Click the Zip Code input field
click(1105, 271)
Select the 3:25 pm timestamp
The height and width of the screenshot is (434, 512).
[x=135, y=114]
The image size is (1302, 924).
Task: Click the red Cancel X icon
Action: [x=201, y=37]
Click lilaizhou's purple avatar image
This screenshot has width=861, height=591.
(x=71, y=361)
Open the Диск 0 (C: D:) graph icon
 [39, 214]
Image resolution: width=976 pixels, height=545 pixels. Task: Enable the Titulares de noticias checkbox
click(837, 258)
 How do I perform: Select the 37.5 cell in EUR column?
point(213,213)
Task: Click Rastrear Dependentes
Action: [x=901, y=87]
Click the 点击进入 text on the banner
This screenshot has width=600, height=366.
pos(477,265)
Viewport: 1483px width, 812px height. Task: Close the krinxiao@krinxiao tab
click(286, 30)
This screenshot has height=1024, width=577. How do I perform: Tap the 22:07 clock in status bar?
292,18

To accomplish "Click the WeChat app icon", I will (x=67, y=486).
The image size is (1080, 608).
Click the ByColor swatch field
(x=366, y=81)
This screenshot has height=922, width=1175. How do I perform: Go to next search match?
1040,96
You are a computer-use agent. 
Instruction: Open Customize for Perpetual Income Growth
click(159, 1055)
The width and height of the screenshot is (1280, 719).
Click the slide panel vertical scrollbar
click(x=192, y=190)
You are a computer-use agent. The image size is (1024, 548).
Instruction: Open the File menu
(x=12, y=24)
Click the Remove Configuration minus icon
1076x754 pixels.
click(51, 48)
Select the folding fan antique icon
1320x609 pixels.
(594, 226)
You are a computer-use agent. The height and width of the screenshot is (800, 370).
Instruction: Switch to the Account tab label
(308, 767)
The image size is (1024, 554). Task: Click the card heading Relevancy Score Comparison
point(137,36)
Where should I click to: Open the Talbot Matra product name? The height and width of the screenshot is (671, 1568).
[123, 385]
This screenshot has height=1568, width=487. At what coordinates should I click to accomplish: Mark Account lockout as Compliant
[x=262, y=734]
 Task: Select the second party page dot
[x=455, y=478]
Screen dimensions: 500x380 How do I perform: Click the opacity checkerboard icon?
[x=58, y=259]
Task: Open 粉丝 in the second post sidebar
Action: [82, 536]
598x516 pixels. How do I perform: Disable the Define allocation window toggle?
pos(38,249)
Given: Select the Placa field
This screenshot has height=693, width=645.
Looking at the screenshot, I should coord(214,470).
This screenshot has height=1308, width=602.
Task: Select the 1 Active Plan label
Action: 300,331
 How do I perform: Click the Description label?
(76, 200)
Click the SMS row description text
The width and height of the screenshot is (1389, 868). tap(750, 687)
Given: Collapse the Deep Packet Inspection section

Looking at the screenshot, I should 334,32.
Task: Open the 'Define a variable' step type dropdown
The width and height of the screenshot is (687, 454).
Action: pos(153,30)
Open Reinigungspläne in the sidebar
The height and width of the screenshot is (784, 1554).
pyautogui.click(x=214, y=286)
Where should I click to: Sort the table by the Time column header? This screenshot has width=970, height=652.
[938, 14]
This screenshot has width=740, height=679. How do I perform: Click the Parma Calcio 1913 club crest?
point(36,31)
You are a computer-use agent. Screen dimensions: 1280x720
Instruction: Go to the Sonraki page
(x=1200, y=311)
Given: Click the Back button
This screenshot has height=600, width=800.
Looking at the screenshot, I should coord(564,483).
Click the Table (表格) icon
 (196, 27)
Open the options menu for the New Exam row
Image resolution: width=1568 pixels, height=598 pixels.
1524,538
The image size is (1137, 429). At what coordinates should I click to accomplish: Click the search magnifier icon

• **Work to complete**: Please reproduce, exactly as they appear above, the lines from the line containing "Viewport: 1483px width, 812px" up to and including the line containing "Select the folding fan antique icon".

• **Response to the task**:
Viewport: 1483px width, 812px height. Task: Close the krinxiao@krinxiao tab
click(286, 30)
This screenshot has height=1024, width=577. How do I perform: Tap the 22:07 clock in status bar?
292,18

To accomplish "Click the WeChat app icon", I will (x=67, y=486).
The image size is (1080, 608).
Click the ByColor swatch field
(x=366, y=81)
This screenshot has height=922, width=1175. How do I perform: Go to next search match?
1040,96
You are a computer-use agent. 
Instruction: Open Customize for Perpetual Income Growth
click(159, 1055)
The width and height of the screenshot is (1280, 719).
Click the slide panel vertical scrollbar
click(x=192, y=190)
You are a computer-use agent. The image size is (1024, 548).
Instruction: Open the File menu
(x=12, y=24)
Click the Remove Configuration minus icon
1076x754 pixels.
click(51, 48)
Select the folding fan antique icon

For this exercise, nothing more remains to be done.